• **Problem to work on**:
Retype the items from the line containing "Click the Shoeva Corp company logo" to the line containing "[x=1183, y=436]", both lines included, leaving the pictures out of your copy.

• **Record extracts**:
# # # #

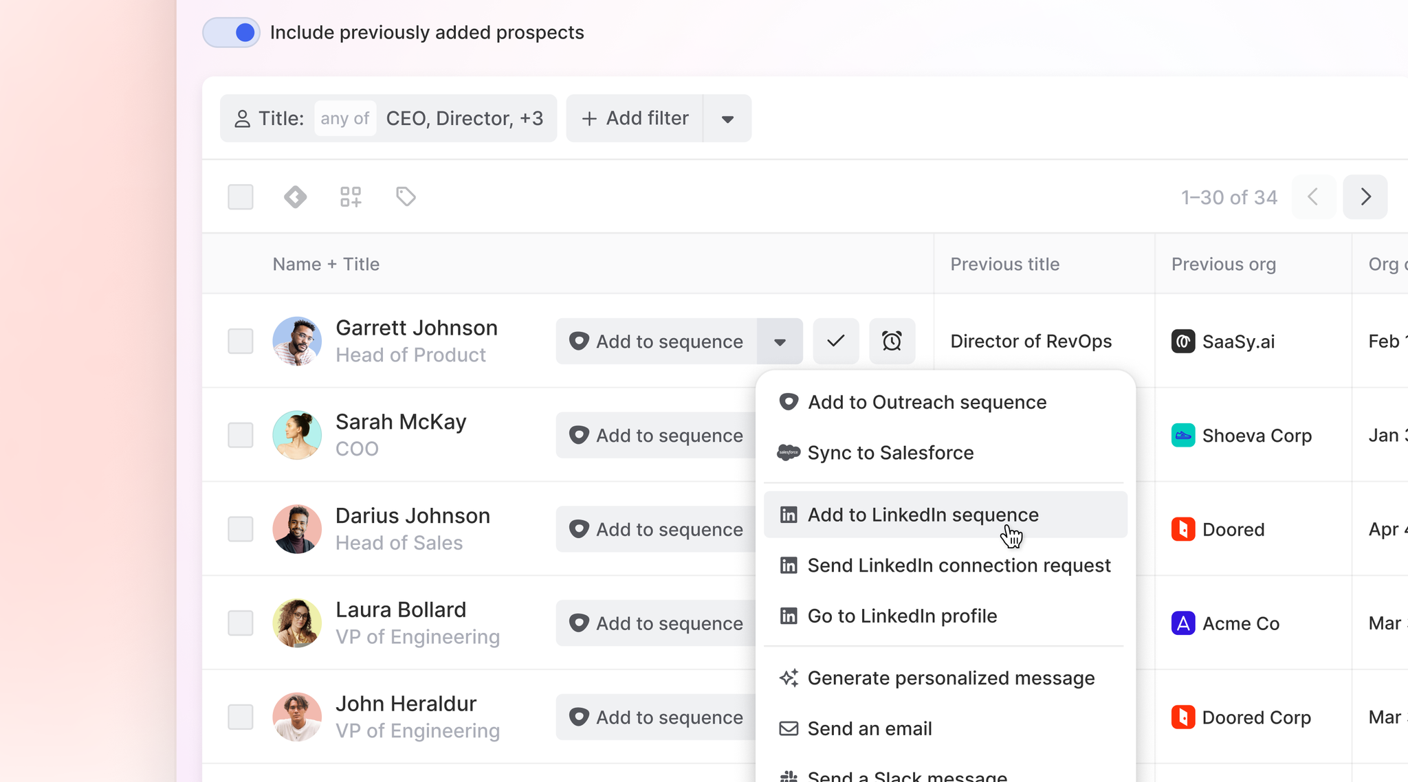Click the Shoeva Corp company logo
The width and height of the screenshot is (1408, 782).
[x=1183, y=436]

# # # #

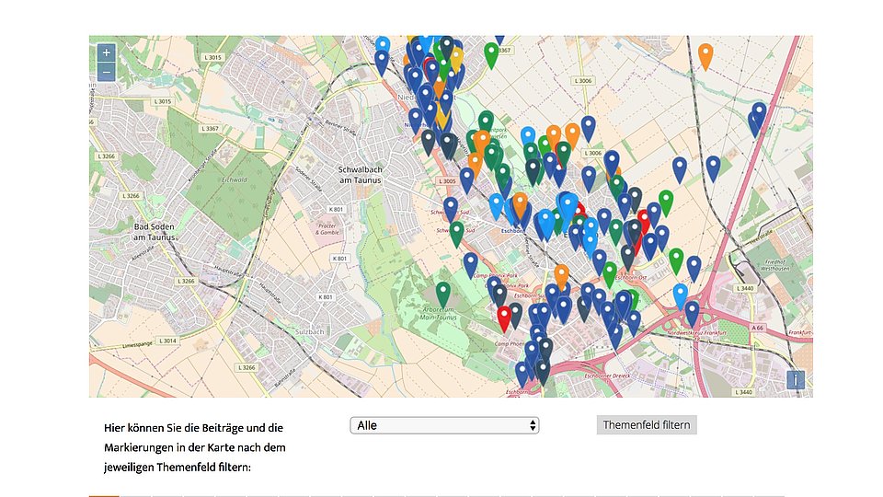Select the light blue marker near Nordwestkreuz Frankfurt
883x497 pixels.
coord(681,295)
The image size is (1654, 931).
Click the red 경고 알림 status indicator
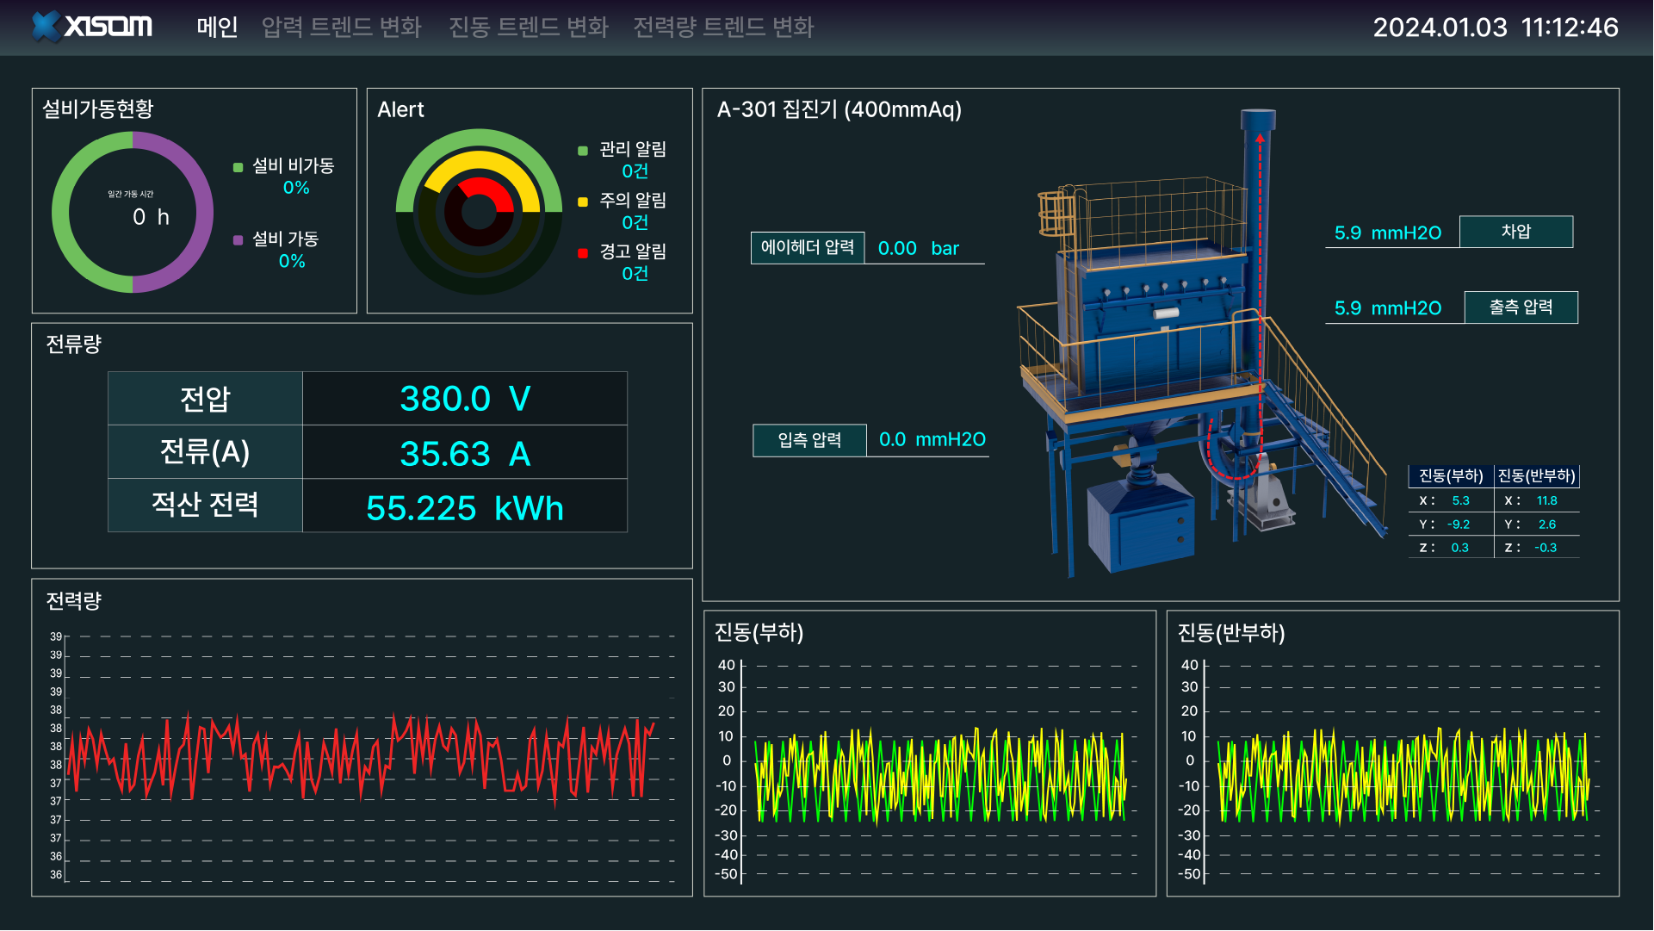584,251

# # # #

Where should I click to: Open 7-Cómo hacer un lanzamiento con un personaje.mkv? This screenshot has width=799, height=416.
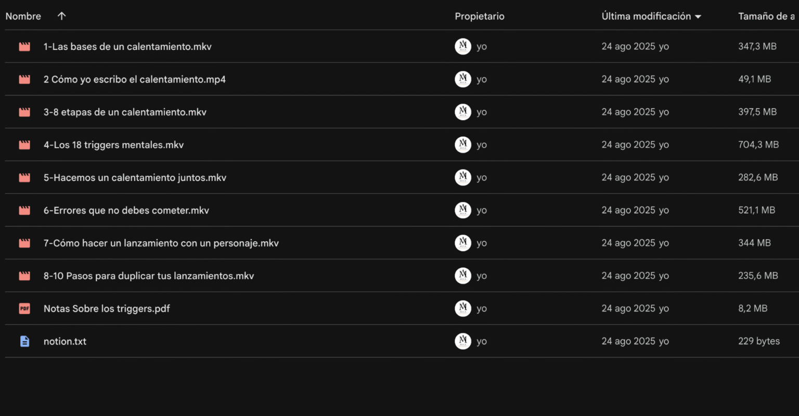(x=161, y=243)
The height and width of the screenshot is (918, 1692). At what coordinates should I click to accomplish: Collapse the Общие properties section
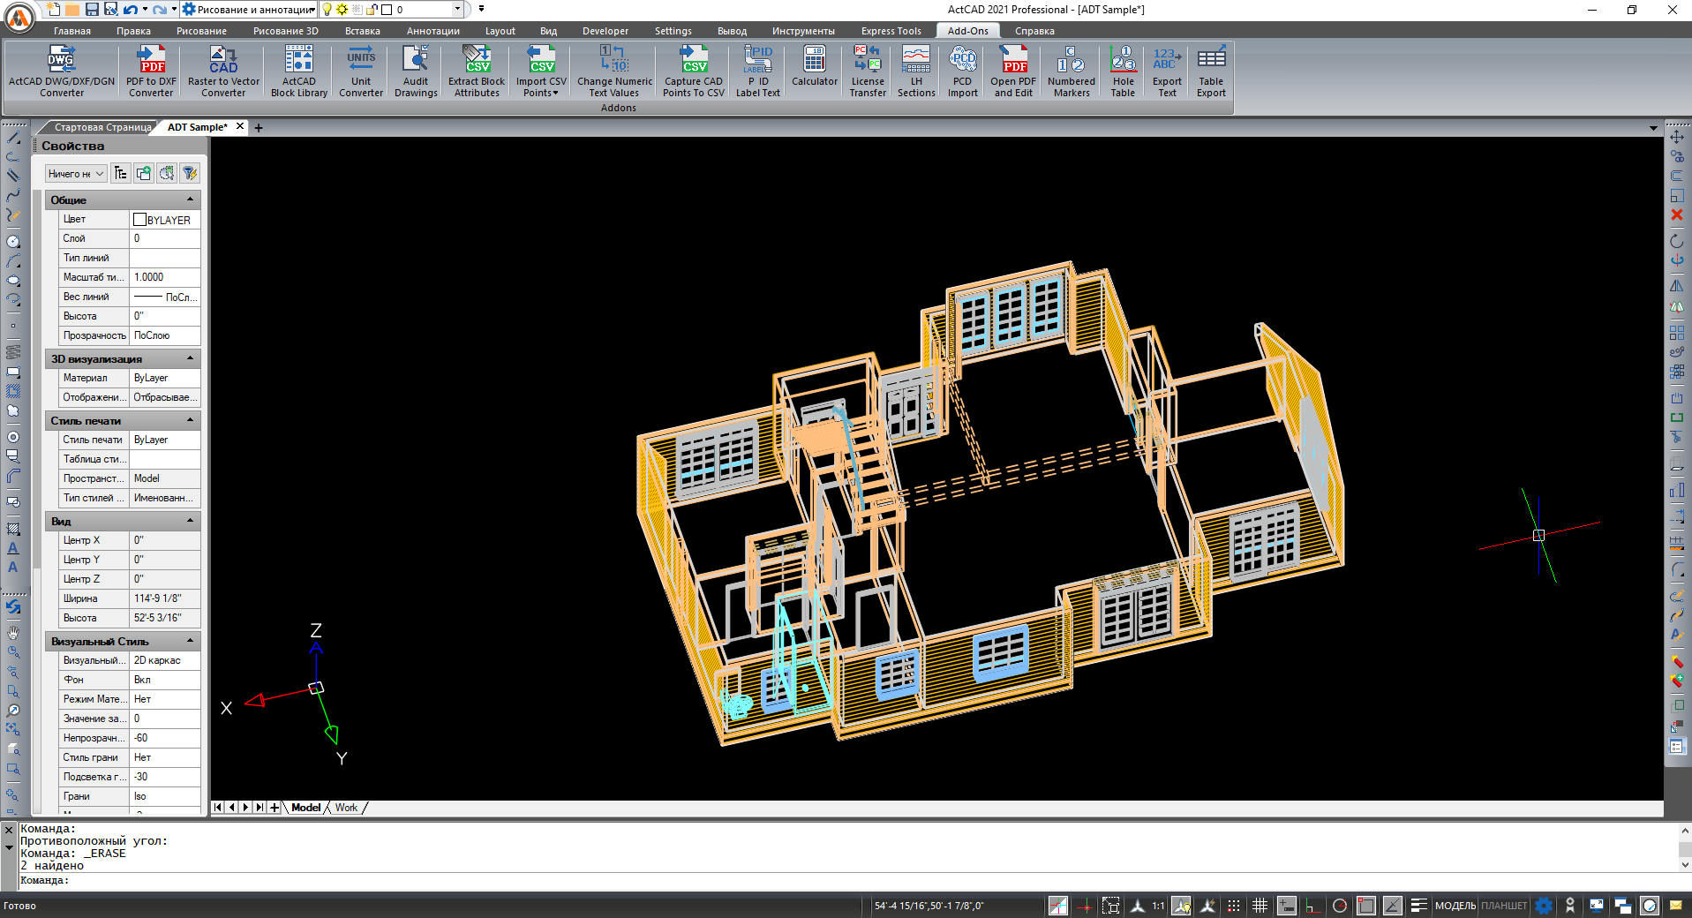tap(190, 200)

# # # #

• **Solution to the problem**:
Click the Shoeva Corp company logo
The width and height of the screenshot is (1408, 782).
[x=1183, y=436]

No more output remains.